On accède rarement à ce poste directement après les études : la voie classique passe par 3 à 5 ans comme mécanicien puis technicien de maintenance en matériels agricoles avant de prendre la responsabilité d'une équipe. Ensuite, plusieurs pistes s'ouvrent : responsable de l'ensemble du service après-vente, responsable de site ou de plusieurs ateliers d'un même groupe, formateur technique ou inspecteur technique chez un constructeur (John Deere, Claas, New Holland, Fendt, Kubota...).

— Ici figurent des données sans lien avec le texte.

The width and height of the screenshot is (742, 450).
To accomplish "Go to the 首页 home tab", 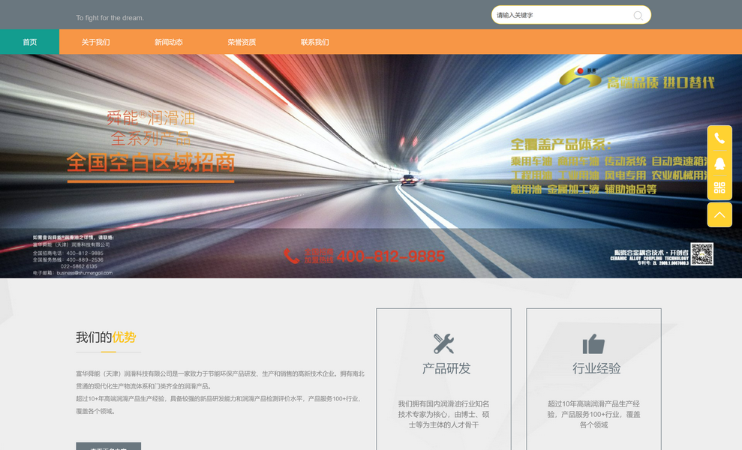I will point(29,42).
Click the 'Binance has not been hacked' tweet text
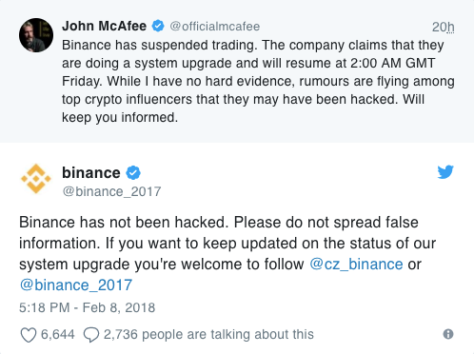This screenshot has width=474, height=354. (x=227, y=253)
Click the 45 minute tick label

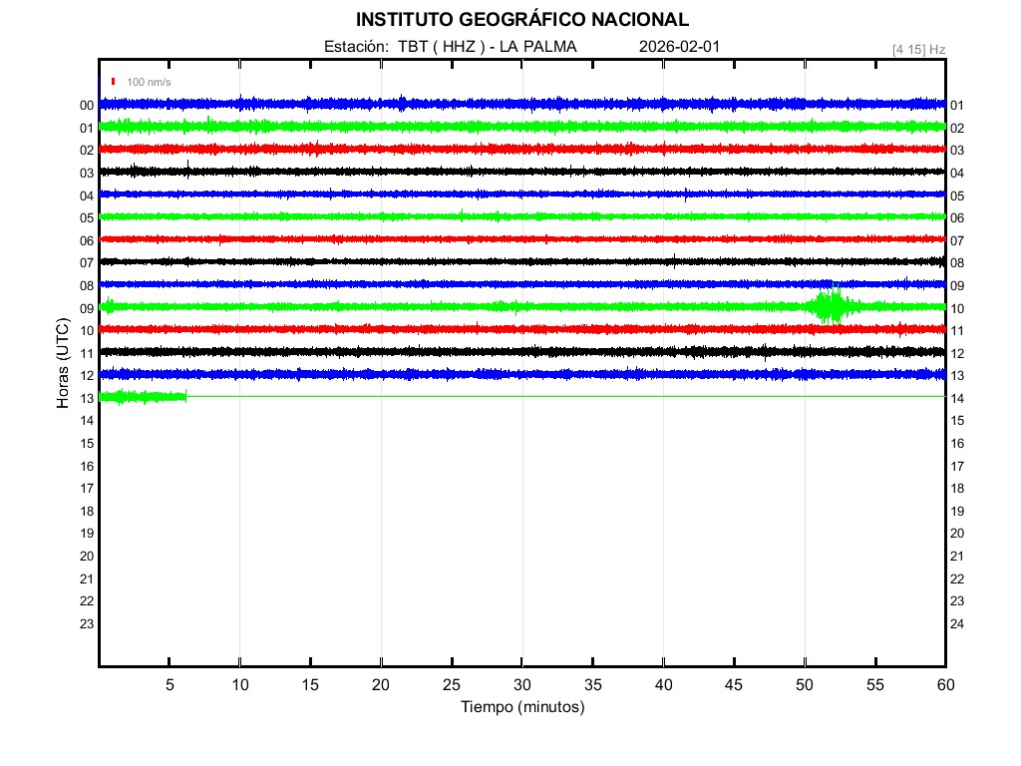[734, 684]
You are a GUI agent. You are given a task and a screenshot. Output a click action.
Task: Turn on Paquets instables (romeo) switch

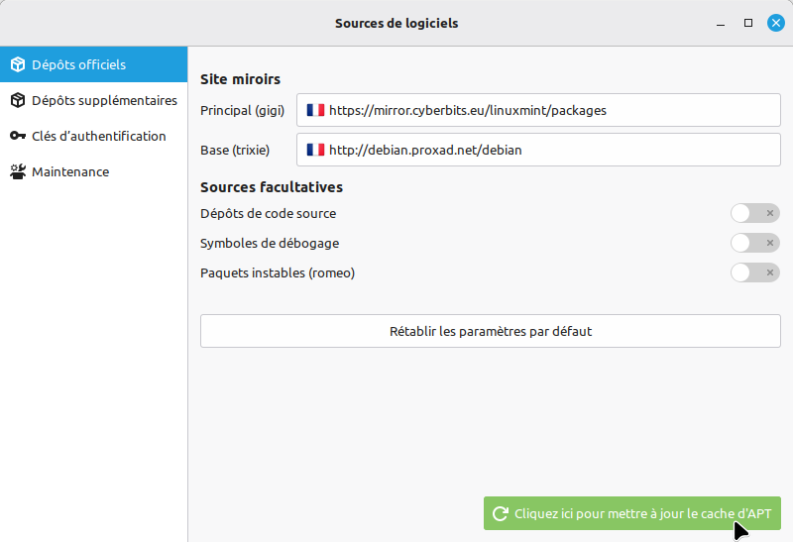point(754,272)
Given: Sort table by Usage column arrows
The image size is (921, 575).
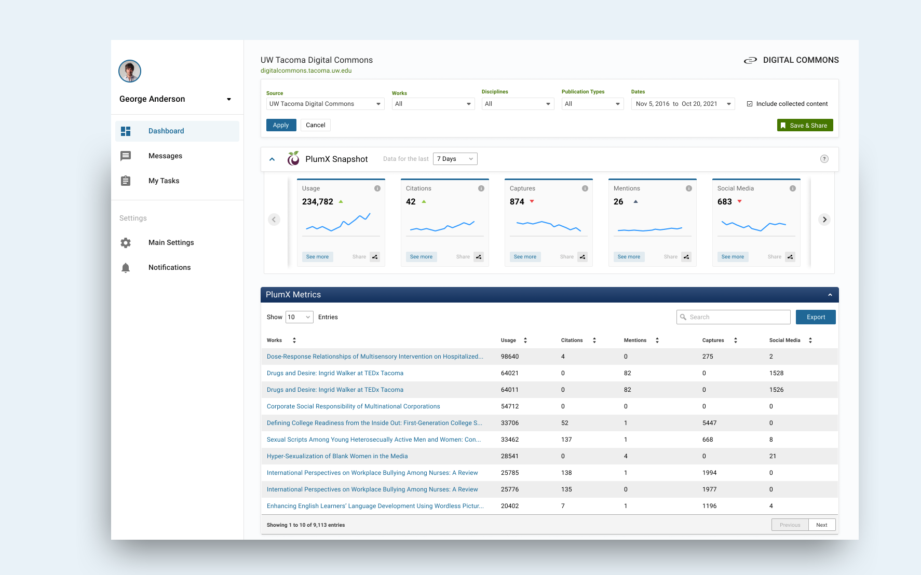Looking at the screenshot, I should tap(525, 340).
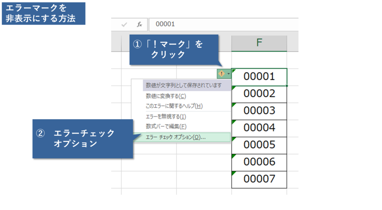Open エラー チェック オプション(O)... menu item

click(175, 137)
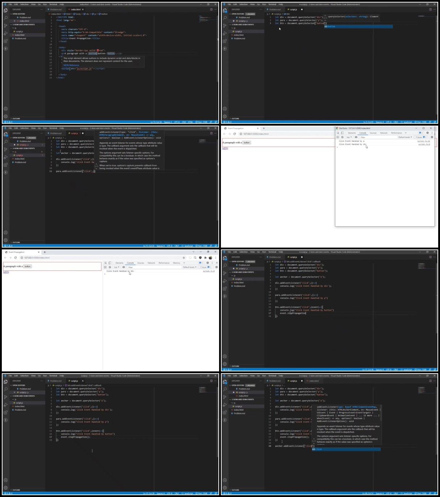Bookmark page with star icon in address bar

coord(184,258)
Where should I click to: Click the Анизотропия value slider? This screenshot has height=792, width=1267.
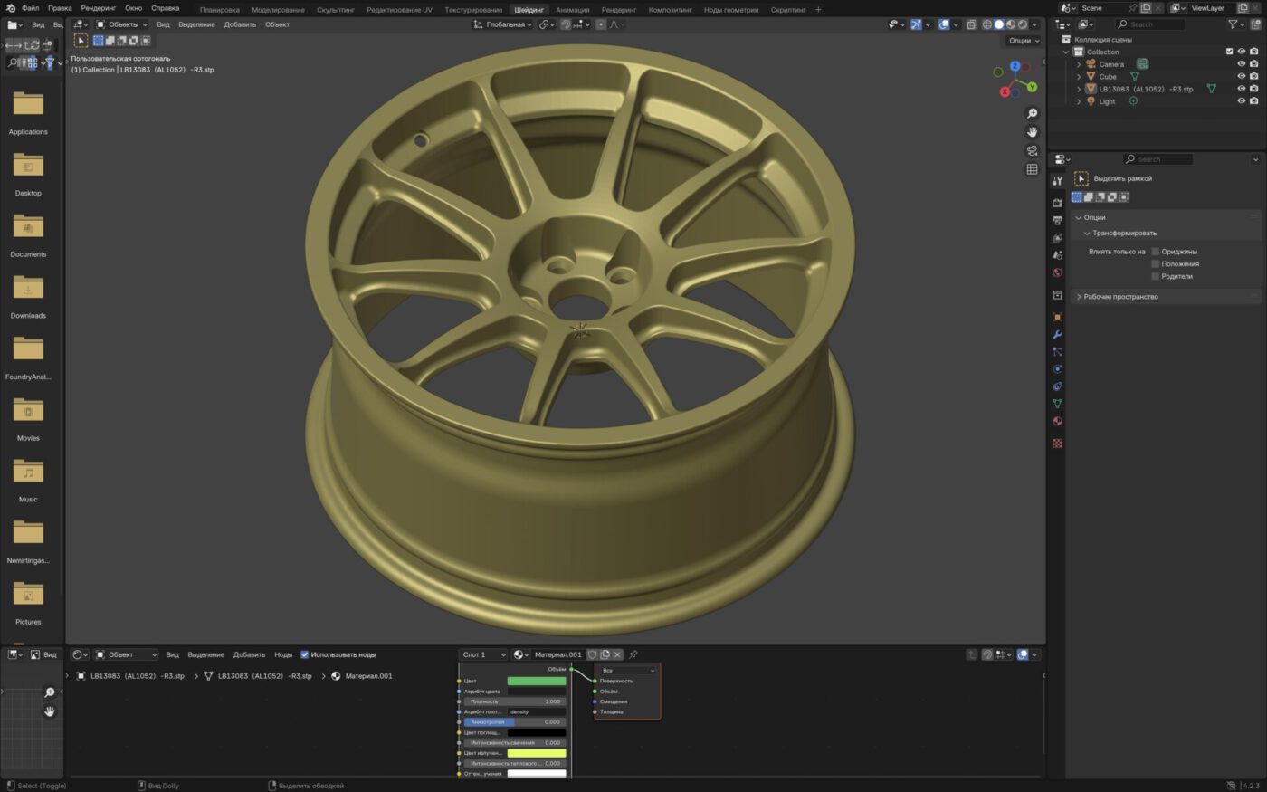(x=516, y=721)
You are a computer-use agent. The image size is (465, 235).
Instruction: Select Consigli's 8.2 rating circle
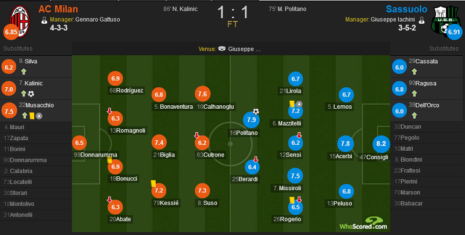(381, 144)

Certains basculent vers la vente de matériels ou le conseil technique, d'autres reprennent ou créent leur propre entreprise de réparation. Les compétences acquises (hydraulique, électronique, gestion d'atelier) permettent aussi de rebondir vers la maintenance d'engins de chantier, de matériels de manutention ou de poids lourds.
Le secteur du machinisme agricole recrute massivement et peine à trouver des profils qualifiés. Les concessionnaires emploient environ 24 000 salariés dont 15 000 mécaniciens, et la profession estime à près de 9 660 le nombre de postes à pourvoir dans la maintenance des matériels agricoles et d'espaces verts d'ici fin 2026, avec environ 3 000 postes chaque année. Les techniciens expérimentés capables de gérer une équipe sont particulièrement recherchés, d'autant que le métier se transforme : la mécanique « à l'ancienne » laisse place à la mécatronique, au diagnostic électronique et au guidage GPS. Résultat : les débouchés sont excellents partout en France, avec une forte demande dans les régions de grandes cultures et d'élevage.